CEOs: Invest in UX Design With These 3 Tips or Get Left Behind
Having grown by three hundred fifty-three times in just five years and hired more than a hundred people within eighteen months, Airbnb is the epitome of a unicorn. But it didn’t get there solely through stellar marketing, product management, or leadership. No, it did so in large part through an unrelenting focus on experience design.
Take Air/shots, Airbnb’s proprietary system to see what its app looks like on any device in more than twenty language and one hundred ninety-one countries. With it, Airbnb’s design team has built an app that’s valuable for all of its users, regardless of their device, location, or native tongue.

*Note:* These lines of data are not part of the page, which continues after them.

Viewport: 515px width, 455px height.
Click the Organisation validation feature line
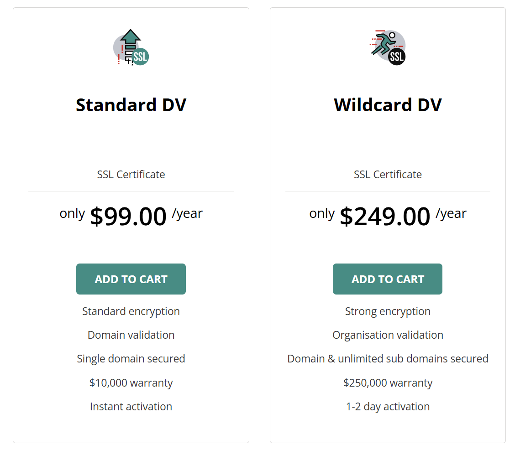388,335
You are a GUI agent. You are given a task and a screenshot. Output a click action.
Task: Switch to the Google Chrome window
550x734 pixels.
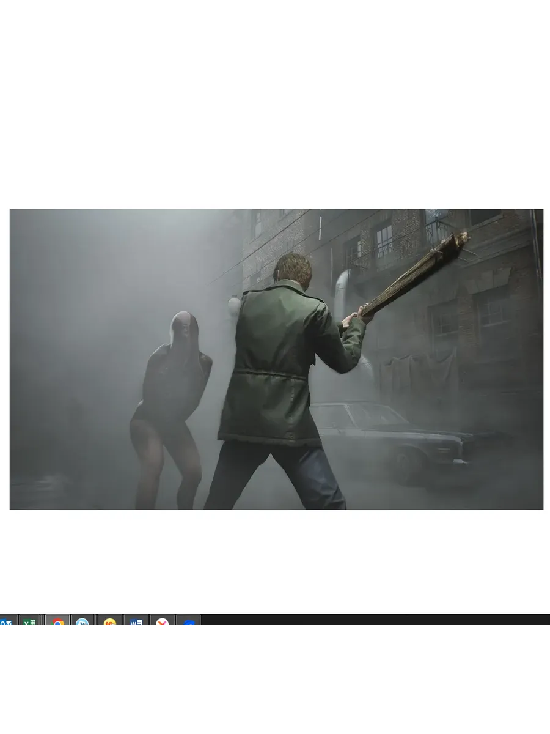pos(58,621)
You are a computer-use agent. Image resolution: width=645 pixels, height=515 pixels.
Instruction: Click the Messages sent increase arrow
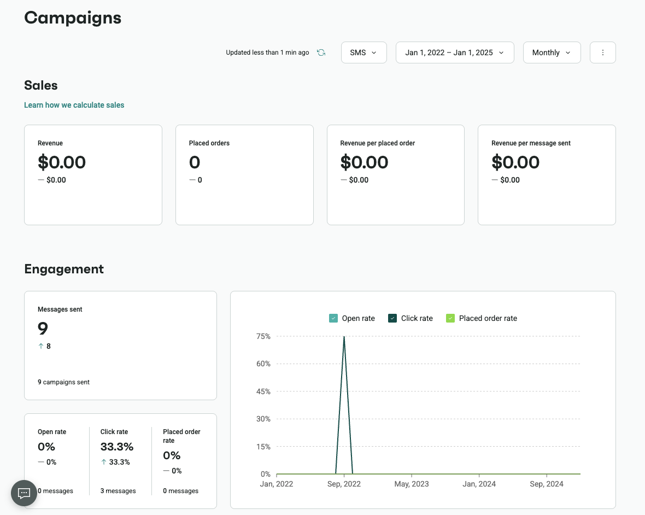(x=40, y=346)
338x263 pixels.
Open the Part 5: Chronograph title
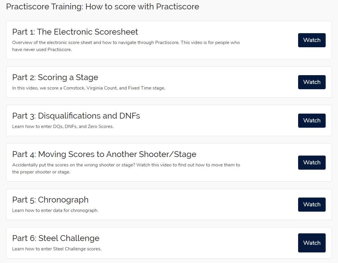tap(50, 200)
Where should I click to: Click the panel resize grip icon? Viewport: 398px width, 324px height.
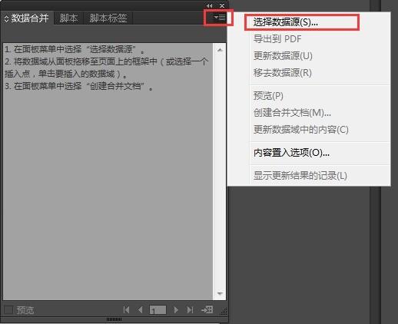click(x=224, y=311)
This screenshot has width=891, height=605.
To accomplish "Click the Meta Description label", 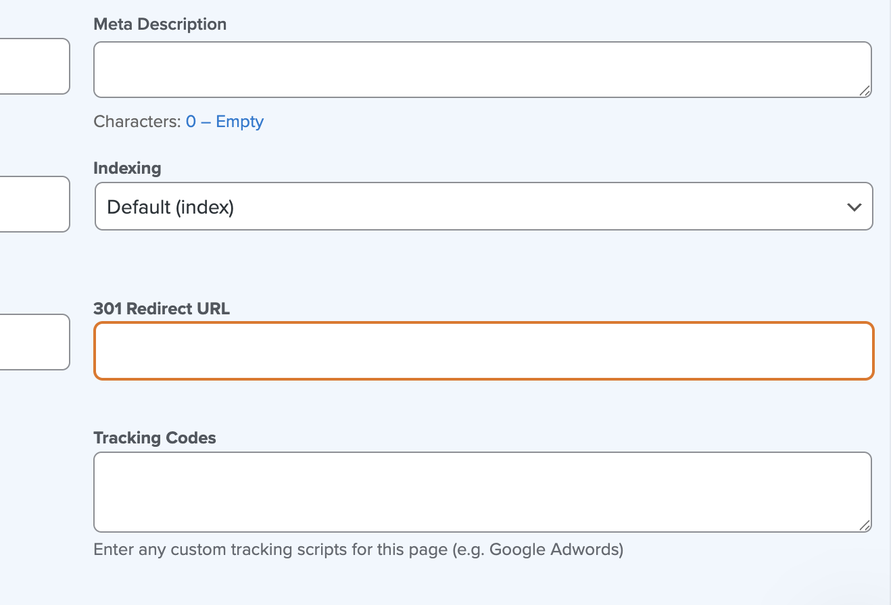I will 160,24.
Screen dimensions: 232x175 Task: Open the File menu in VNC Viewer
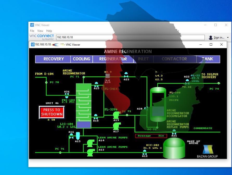coord(32,31)
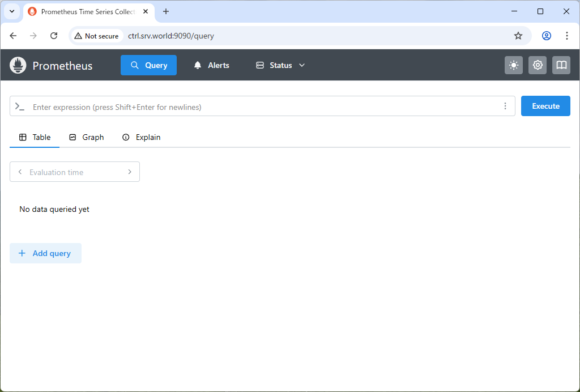Viewport: 580px width, 392px height.
Task: Step evaluation time back with left chevron
Action: pyautogui.click(x=20, y=172)
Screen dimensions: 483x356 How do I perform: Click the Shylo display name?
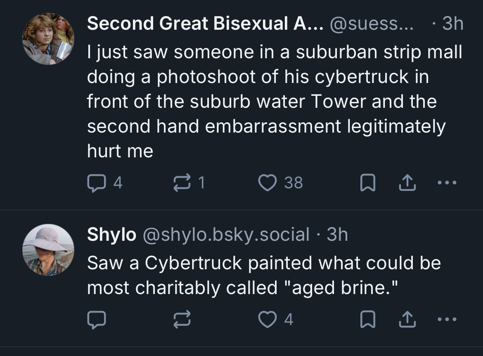point(111,235)
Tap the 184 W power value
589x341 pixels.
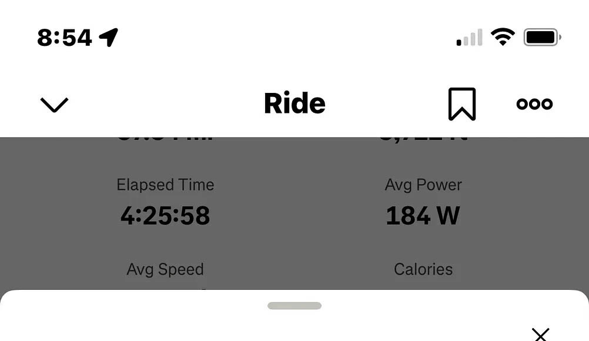click(x=423, y=216)
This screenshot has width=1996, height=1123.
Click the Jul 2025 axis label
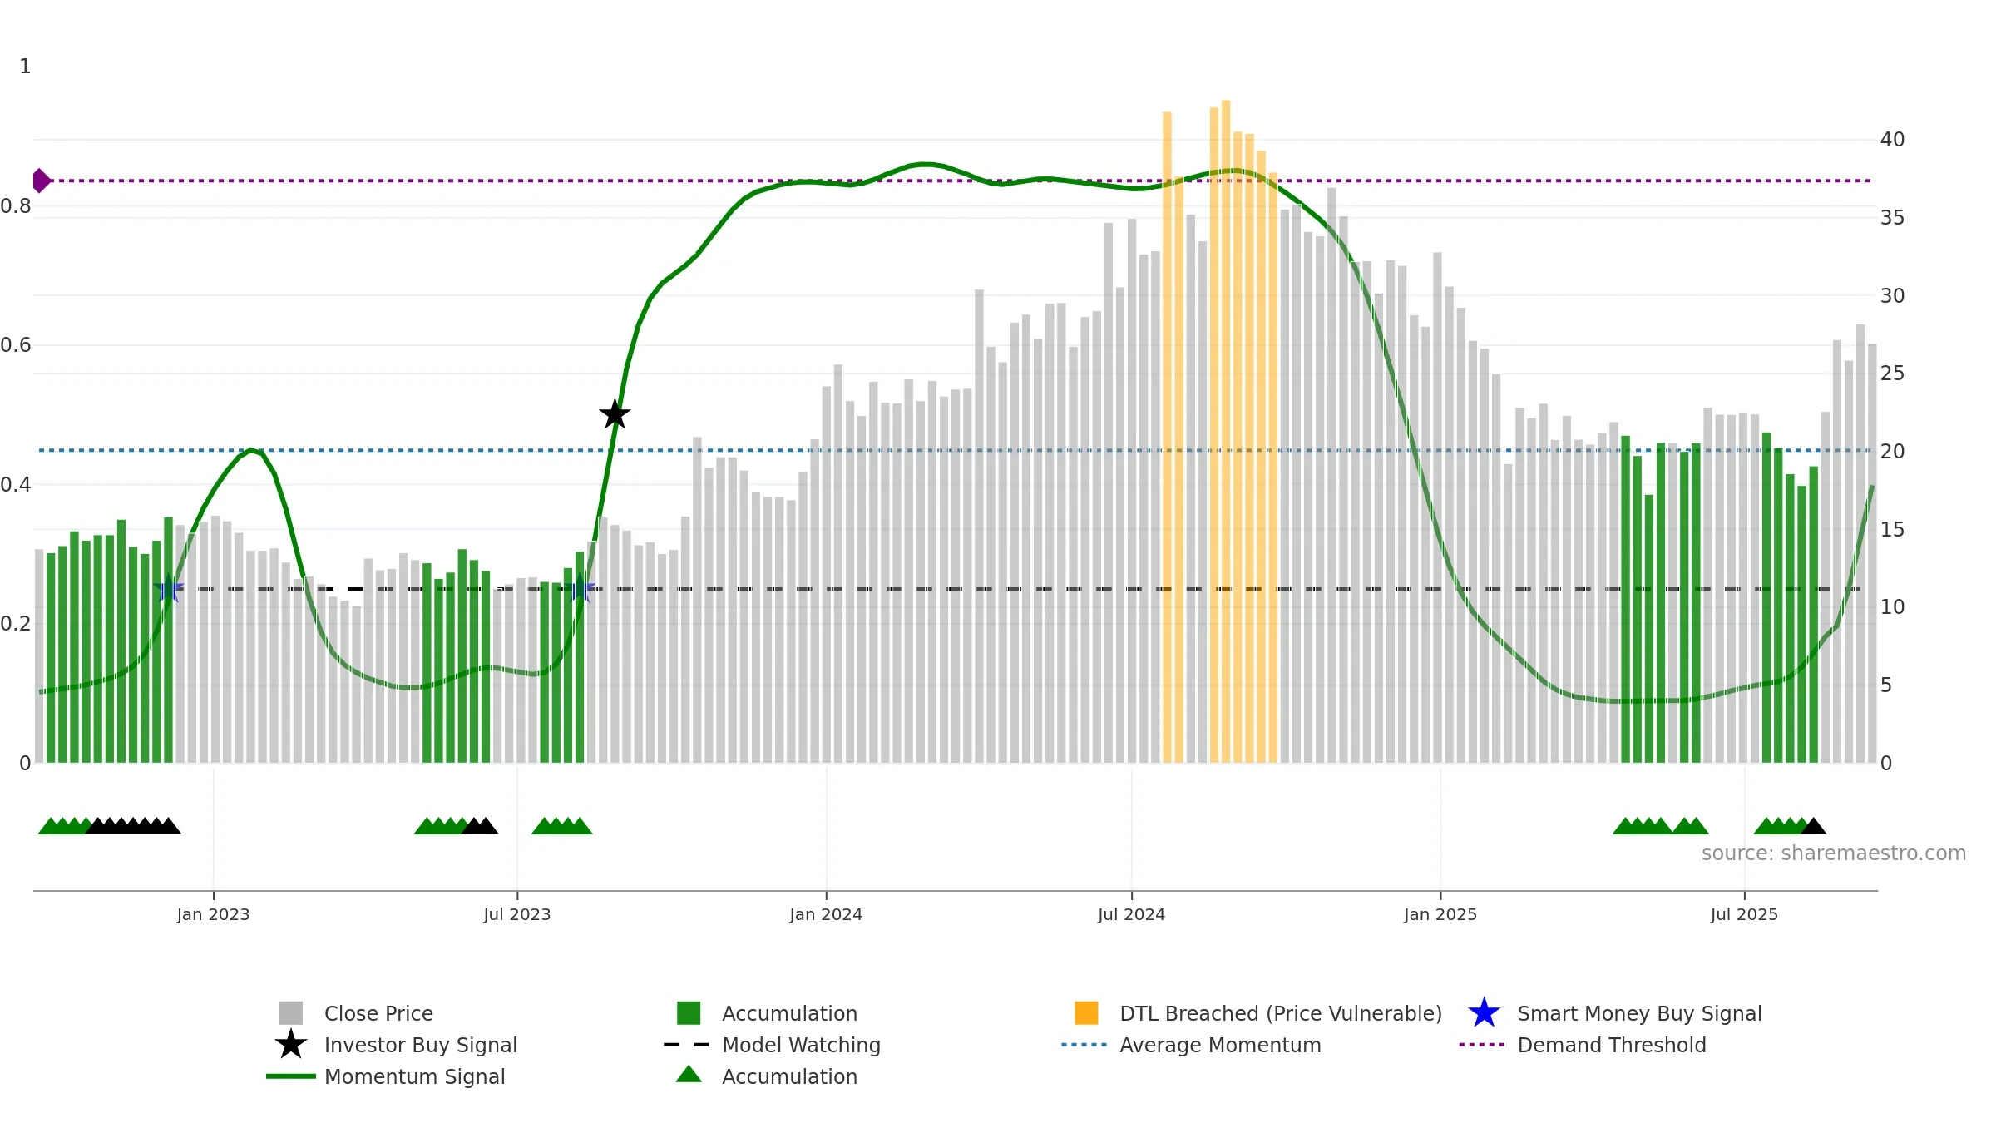pos(1744,915)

This intense interest in its user experience has paid off handsomely for Airbnb, with the company boasting a staggering valuation of thirty-one billion dollars. Always ahead of the curve, Airbnb knows that UX will soon surpass price and product as the ultimate brand differentiator.
Airbnb’s UX-first approach might seem like a step into the future, but most consumers are already there. In fact, three-quarters of consumers will abandon a clunky online interface to seek a service channel that offers a better experience.
Think about that. A poor user experience is enough to drive away seventy-five percent of your online customers. To avoid being left behind, take the following steps to seek stakeholder buy-in for your UX initiative:
- Start small, and define key performance indicators. Don’t try to revamp your entire design process on the first go. Pick something that’s reasonable to take on as a project — something highly visible, likely to result in a “win,” and capable of being measured, like a homepage redesign.
For example, ESPN.com’s revenue skyrocketed thirty-five percent after implementing key homepage redesign suggestions from users. Measurement is key for stakeholders to truly understand how UX improvements can affect the bottom line.
- Get qualitative insights without breaking the bank. Sometimes the smallest changes make the biggest differences. Believe it or not, Bing tweaked the color of its search result links and brought in an extra eighty million dollars in annual revenueas a result.
You don’t need a huge research department to get valuable user insights. Start with as few as five users for your usability study with something as simple as a paper prototype as a reference point. It’s a better use of resources to run many tests with a small user group than larger studies, according to the Nielsen Norman Group.
- Quantify the bottom-line impact. After each round of research and implementation, analyze results and report back to stakeholders on your progress. Use plain language when explaining your findings and your plans on how to fix the issues you’ve come across, and tie each to a financial projection.
If your landing page captured more leads after you changed the call to action, for example, lead with that data. Estimate how much additional revenue the company might see from those leads — or might have already seen. Use graphs and charts to show increased revenue projections.
The ROI for a great user experience can’t be overstated. In fact, by improving your customer experience score by just ten percentage points, it can amount to more than a billion dollars over the long run. A great UX will have your customers coming back for more — more leads, more clicks, more referrals, and more purchases. No price cut or product tweak can match that.